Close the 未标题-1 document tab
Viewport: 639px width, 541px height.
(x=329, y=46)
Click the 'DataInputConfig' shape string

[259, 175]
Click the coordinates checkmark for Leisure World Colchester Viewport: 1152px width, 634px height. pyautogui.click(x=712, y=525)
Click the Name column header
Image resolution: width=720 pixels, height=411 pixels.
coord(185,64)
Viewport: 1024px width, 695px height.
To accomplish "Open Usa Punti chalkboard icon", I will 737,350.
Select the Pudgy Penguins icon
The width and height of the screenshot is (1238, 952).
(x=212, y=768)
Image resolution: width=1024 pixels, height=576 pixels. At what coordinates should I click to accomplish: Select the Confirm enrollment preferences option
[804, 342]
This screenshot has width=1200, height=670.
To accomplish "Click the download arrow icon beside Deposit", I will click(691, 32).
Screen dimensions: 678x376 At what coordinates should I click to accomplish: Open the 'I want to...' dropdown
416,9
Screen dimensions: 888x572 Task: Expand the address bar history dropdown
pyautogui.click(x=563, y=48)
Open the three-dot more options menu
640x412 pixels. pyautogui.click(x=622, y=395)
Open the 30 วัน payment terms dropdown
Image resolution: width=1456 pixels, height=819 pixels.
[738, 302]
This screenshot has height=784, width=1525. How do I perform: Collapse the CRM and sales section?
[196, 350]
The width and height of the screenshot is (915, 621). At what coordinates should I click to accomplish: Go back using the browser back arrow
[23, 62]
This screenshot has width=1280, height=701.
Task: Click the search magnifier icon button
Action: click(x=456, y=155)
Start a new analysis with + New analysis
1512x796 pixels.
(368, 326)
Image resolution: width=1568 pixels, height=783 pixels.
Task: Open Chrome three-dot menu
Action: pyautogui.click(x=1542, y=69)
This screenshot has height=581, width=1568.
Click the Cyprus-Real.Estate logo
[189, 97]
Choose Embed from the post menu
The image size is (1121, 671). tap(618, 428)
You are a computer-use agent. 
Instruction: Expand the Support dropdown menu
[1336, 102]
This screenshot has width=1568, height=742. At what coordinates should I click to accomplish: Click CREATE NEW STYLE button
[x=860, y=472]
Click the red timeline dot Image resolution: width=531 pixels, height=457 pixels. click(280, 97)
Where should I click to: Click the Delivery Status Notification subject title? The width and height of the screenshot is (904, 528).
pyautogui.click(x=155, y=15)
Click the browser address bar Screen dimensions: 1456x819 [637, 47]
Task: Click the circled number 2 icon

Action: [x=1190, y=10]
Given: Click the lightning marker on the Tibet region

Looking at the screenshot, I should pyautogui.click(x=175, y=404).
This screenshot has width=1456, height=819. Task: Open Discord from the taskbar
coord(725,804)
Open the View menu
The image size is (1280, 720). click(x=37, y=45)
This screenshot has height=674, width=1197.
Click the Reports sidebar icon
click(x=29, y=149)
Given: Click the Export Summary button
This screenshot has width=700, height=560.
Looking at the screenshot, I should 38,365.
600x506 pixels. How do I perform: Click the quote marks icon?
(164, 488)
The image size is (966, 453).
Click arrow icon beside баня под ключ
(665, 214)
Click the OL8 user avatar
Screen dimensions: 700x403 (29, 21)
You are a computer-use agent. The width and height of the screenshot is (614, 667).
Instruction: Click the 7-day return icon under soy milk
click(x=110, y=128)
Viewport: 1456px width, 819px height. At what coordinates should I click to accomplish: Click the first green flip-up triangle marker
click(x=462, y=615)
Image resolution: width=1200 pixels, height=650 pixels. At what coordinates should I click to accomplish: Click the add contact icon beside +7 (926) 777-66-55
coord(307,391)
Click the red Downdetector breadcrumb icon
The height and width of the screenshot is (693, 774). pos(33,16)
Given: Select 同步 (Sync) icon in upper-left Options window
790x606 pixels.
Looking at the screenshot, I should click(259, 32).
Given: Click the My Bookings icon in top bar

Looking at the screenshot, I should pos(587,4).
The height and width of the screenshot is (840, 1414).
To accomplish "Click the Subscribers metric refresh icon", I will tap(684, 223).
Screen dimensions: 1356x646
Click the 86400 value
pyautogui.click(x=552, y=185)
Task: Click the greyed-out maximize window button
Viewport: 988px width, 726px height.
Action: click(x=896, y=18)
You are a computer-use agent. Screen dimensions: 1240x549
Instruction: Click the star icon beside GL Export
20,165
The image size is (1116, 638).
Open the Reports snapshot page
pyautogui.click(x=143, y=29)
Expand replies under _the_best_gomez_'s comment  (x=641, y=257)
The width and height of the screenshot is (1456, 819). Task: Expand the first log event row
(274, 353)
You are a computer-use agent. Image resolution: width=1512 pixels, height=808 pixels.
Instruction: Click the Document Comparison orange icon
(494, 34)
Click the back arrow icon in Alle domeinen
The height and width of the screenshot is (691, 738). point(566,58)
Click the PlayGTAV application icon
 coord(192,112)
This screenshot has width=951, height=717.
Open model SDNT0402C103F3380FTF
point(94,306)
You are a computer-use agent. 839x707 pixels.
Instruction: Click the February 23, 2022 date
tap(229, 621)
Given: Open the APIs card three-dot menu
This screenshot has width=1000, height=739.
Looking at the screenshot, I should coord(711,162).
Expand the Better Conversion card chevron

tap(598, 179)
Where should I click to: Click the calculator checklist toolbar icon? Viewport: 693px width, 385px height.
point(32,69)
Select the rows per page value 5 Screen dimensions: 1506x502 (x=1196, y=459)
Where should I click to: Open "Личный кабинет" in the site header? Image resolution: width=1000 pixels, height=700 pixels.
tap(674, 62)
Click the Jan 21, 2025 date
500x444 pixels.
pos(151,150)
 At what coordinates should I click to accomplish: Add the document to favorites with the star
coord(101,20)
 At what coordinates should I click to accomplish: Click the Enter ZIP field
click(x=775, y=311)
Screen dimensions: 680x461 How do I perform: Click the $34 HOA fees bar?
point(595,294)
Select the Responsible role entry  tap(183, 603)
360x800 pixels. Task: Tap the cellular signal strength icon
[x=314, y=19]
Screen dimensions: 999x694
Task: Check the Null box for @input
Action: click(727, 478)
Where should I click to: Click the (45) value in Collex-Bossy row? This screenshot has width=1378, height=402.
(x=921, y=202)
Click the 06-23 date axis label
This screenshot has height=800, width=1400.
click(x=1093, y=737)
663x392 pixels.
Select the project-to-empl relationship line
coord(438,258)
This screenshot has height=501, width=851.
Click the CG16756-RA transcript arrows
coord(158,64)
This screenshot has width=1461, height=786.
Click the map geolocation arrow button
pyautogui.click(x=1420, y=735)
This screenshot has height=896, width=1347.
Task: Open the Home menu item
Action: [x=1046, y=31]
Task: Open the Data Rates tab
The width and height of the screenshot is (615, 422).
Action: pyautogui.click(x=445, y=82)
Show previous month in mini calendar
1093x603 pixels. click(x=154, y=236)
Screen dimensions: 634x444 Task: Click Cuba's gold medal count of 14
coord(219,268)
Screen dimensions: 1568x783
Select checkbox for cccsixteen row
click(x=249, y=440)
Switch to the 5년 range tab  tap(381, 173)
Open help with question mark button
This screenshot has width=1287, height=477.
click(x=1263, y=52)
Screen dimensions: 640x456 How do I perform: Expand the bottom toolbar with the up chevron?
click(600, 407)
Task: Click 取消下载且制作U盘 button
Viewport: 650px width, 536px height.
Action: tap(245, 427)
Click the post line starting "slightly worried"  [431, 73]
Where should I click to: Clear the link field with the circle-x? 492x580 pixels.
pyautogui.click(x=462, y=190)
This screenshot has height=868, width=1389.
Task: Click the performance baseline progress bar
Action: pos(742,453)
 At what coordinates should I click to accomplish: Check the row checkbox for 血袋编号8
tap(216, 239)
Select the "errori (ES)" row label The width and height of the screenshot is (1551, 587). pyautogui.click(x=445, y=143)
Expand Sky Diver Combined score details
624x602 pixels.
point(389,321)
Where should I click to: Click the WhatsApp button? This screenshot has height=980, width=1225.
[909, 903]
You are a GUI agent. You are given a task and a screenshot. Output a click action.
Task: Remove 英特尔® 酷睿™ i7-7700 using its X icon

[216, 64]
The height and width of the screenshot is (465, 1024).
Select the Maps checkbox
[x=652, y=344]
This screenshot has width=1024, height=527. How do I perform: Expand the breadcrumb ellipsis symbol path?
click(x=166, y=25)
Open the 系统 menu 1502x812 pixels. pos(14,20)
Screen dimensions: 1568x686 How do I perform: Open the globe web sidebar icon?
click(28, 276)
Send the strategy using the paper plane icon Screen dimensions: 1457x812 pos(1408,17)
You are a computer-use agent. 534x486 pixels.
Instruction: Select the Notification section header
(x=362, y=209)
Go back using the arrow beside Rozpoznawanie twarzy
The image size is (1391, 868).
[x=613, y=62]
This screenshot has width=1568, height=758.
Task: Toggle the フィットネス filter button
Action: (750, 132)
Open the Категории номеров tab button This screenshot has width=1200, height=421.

= What you are asked to do =
Reproduce word for word the records from their start through the line containing "The image size is (1121, 671). tap(618, 428)", including that line.

= Solution to this task =
Close the 未标题-1 document tab
Viewport: 639px width, 541px height.
(x=329, y=46)
Click the 'DataInputConfig' shape string

[259, 175]
Click the coordinates checkmark for Leisure World Colchester Viewport: 1152px width, 634px height. pyautogui.click(x=712, y=525)
Click the Name column header
Image resolution: width=720 pixels, height=411 pixels.
coord(185,64)
Viewport: 1024px width, 695px height.
To accomplish "Open Usa Punti chalkboard icon", I will 737,350.
Select the Pudgy Penguins icon
The width and height of the screenshot is (1238, 952).
(x=212, y=768)
Image resolution: width=1024 pixels, height=576 pixels. At what coordinates should I click to accomplish: Select the Confirm enrollment preferences option
[804, 342]
This screenshot has width=1200, height=670.
To accomplish "Click the download arrow icon beside Deposit", I will click(691, 32).
Screen dimensions: 678x376 At what coordinates should I click to accomplish: Open the 'I want to...' dropdown
416,9
Screen dimensions: 888x572 Task: Expand the address bar history dropdown
pyautogui.click(x=563, y=48)
Open the three-dot more options menu
640x412 pixels. pyautogui.click(x=622, y=395)
Open the 30 วัน payment terms dropdown
Image resolution: width=1456 pixels, height=819 pixels.
[738, 302]
This screenshot has height=784, width=1525. How do I perform: Collapse the CRM and sales section?
[196, 350]
The width and height of the screenshot is (915, 621). At what coordinates should I click to accomplish: Go back using the browser back arrow
[23, 62]
This screenshot has width=1280, height=701.
Task: Click the search magnifier icon button
Action: click(x=456, y=155)
Start a new analysis with + New analysis
1512x796 pixels.
(368, 326)
Image resolution: width=1568 pixels, height=783 pixels.
Task: Open Chrome three-dot menu
Action: pyautogui.click(x=1542, y=69)
This screenshot has height=581, width=1568.
Click the Cyprus-Real.Estate logo
[189, 97]
Choose Embed from the post menu
The image size is (1121, 671). tap(618, 428)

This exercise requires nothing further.